DALL’OGLIO: These people have been in the same villages working with the same people for fourteen centuries. We are together in front of God and recognize each other as believers. In the Islamic town, these Muslim, Christian and Jewish, they worship God in a kind of choir.

DE SAM LAZARO: Father Paolo encourages visits from and dialogue with Muslims, many of whom joined Christian visitors in the climb up 347 stairs to the monastery. Some, like scholar Atas Gomul exploring aspects of Islam’s relationship with Judaism and Christianity, stay for a while to conduct research in the growing library.

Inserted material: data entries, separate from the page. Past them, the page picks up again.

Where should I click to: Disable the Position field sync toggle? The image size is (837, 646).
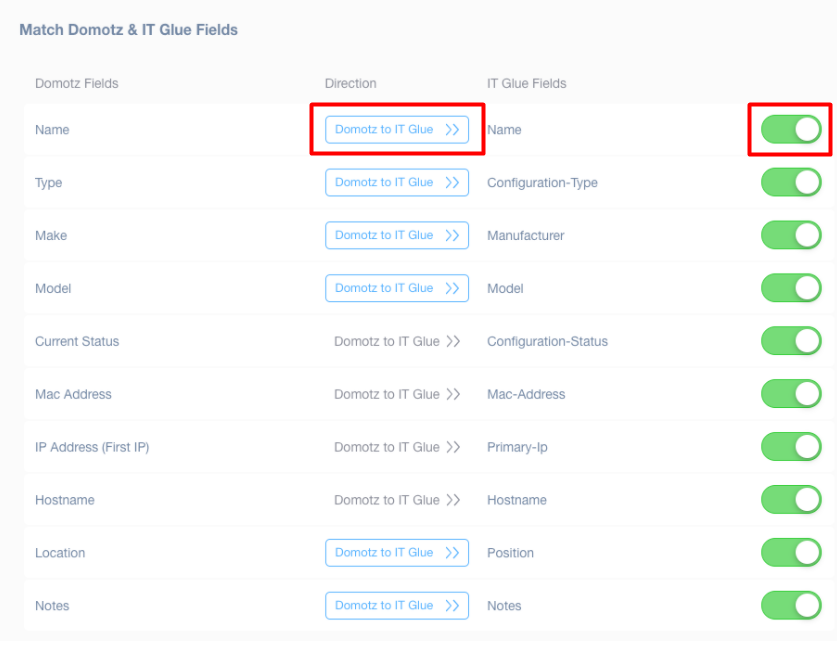click(791, 553)
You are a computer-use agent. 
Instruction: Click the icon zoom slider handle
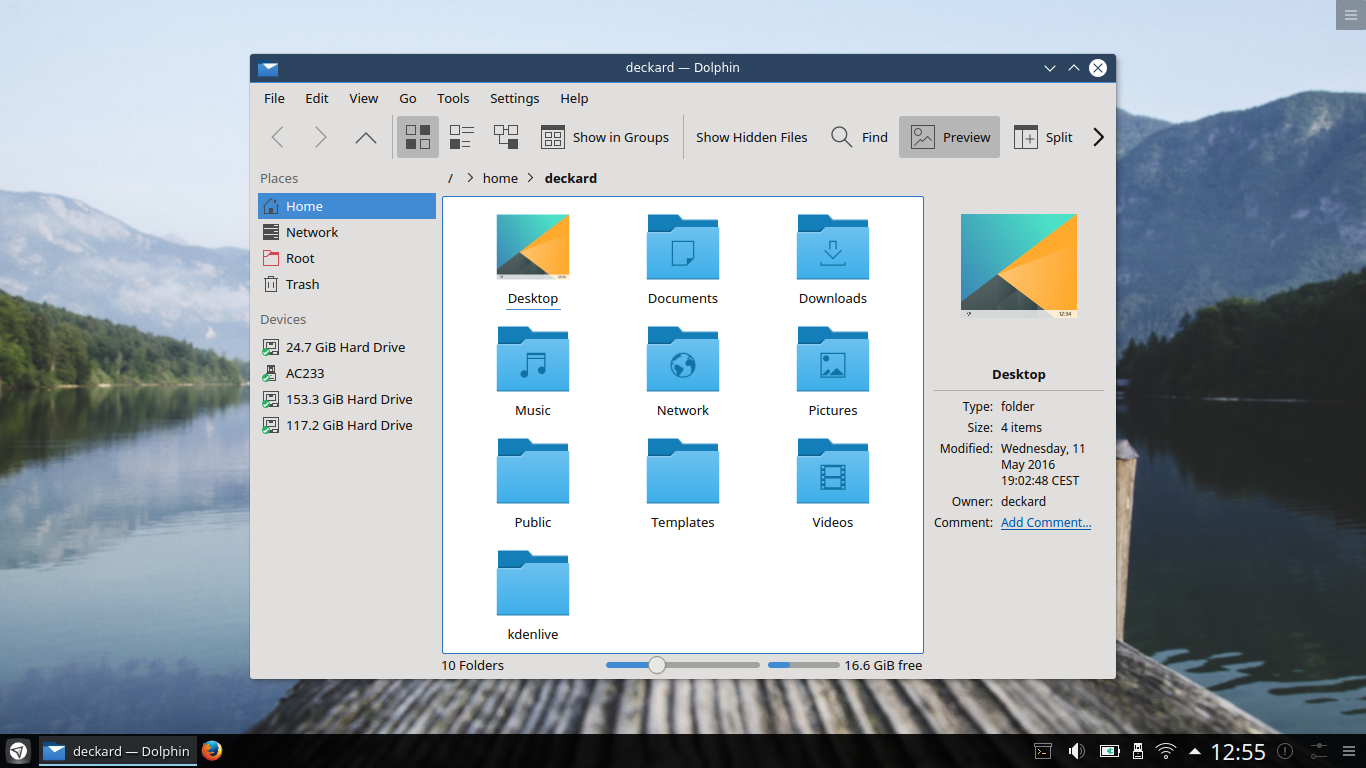657,665
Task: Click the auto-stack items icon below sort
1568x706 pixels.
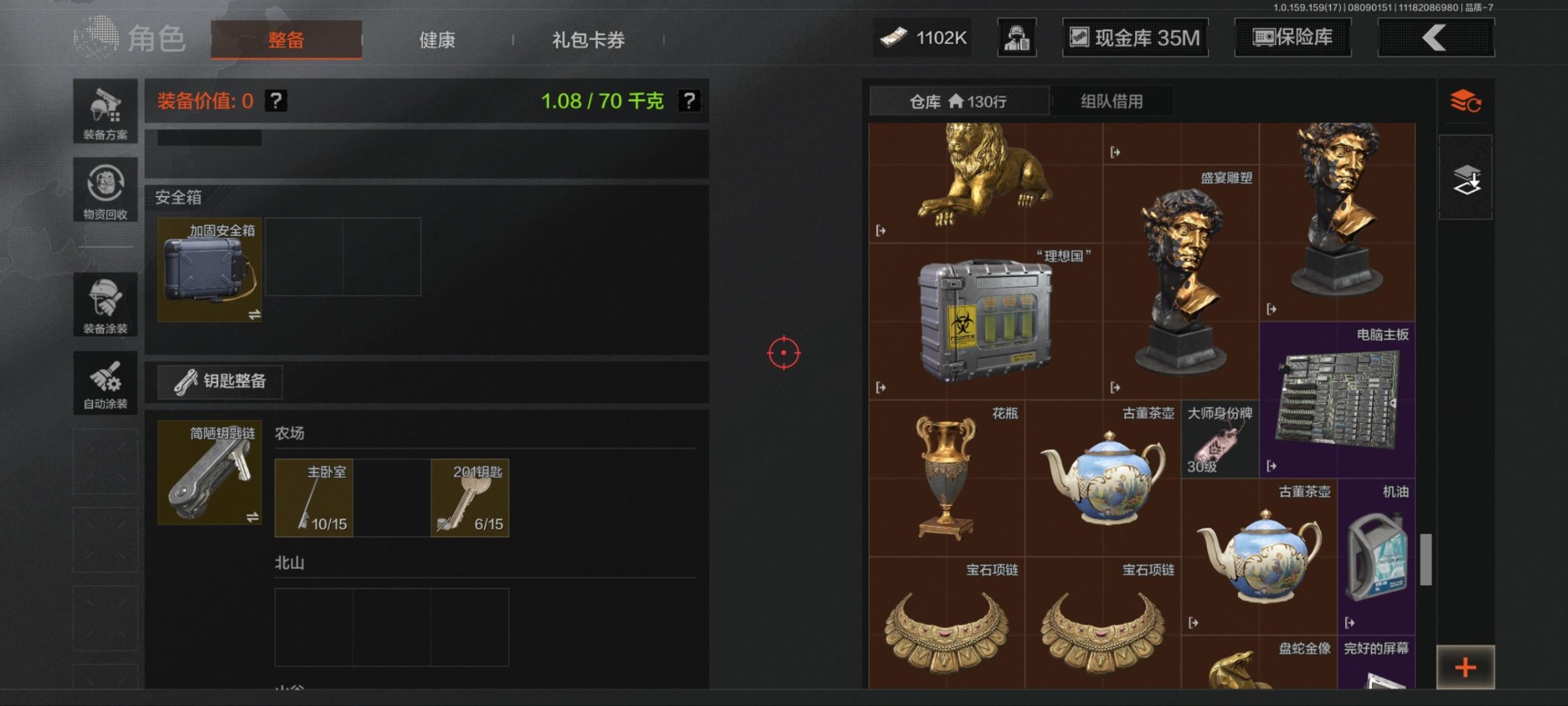Action: (1466, 178)
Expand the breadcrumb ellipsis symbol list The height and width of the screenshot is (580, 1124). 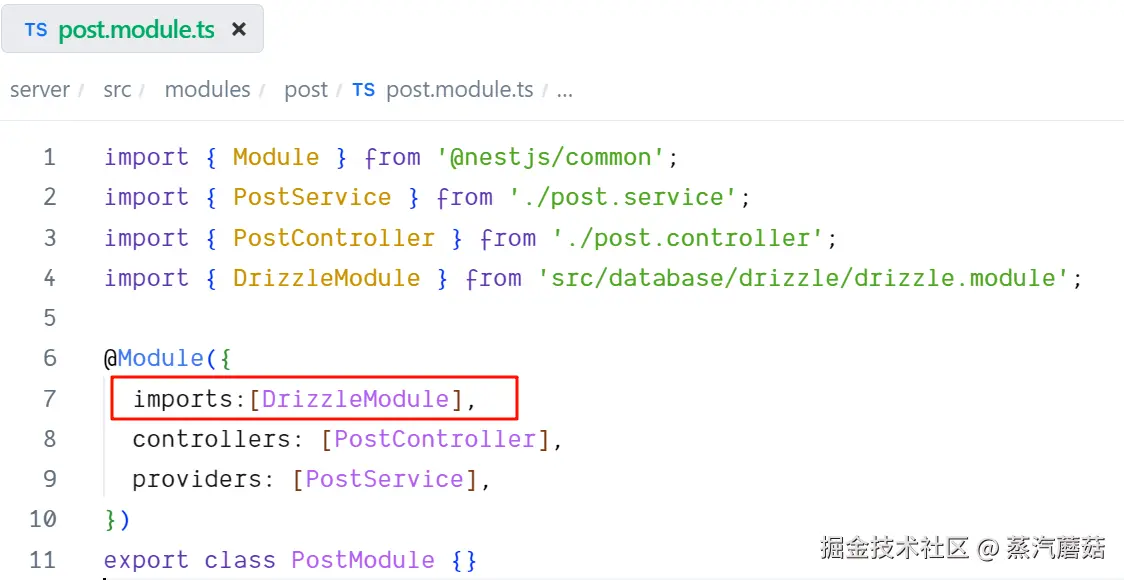[565, 90]
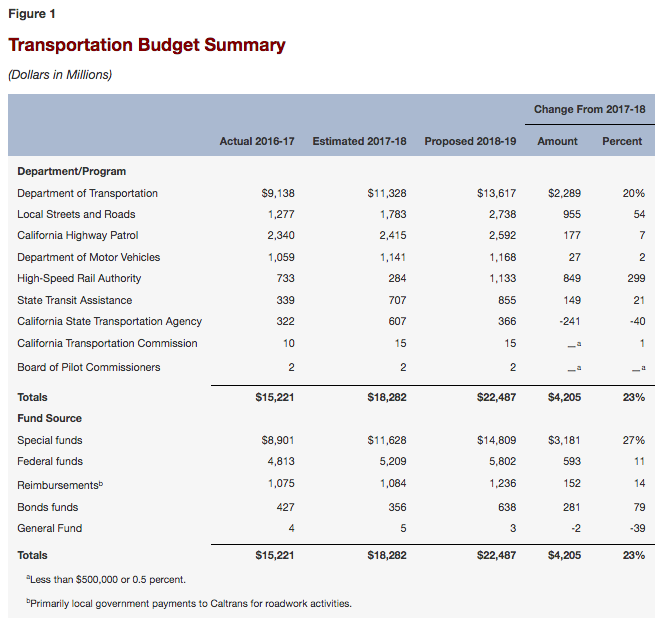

ATAS GOMUL, via translator: I was surprised to find so many books about Islam in a Christian monastery. I think it is very good to have a dialogue between the religions, to respect each other and to love one another. Politics always seems to take precedence over religious dialogue.

DE SAM LAZARO: Father Paolo has big plans to continue the dialogue. He’s expanding guest facilities and building a new conference center including, he adds, an access road that will allow those unable to make the long hike to visit.

For Religion and Ethics NewsWeekly, this is Fred de Sam Lazaro at the Deir Musa Monastery in Syria.

ABERNETHY: In exile, Father Dall’Oglio has become a strong international advocate for peace in Syria.  He hopes to return and resume his ministry as soon as possible.

Muslim Olympic Athletes and Ramadan Fasting

 

BOB ABERNETHY, anchor: The world’s more than 1.5 billion Muslims have begun observing the holy month of Ramadan, when they fast every day from dawn to sunset and offer special prayers and gifts to the poor.

But what about Muslim athletes at the Olympic Games, which are set to open in London this coming week?  Should they participate in the fast?  And if they do, will it affect their chances of winning a medal?  Kim Lawton reports.

KIM LAWTON, correspondent: Muslims observing the month-long Ramadan fast are not allowed to eat or drink anything at all—even water—from sunrise to sunset. All Muslims who are able to do so are supposed to fast. But the Quran does allow for some exceptions.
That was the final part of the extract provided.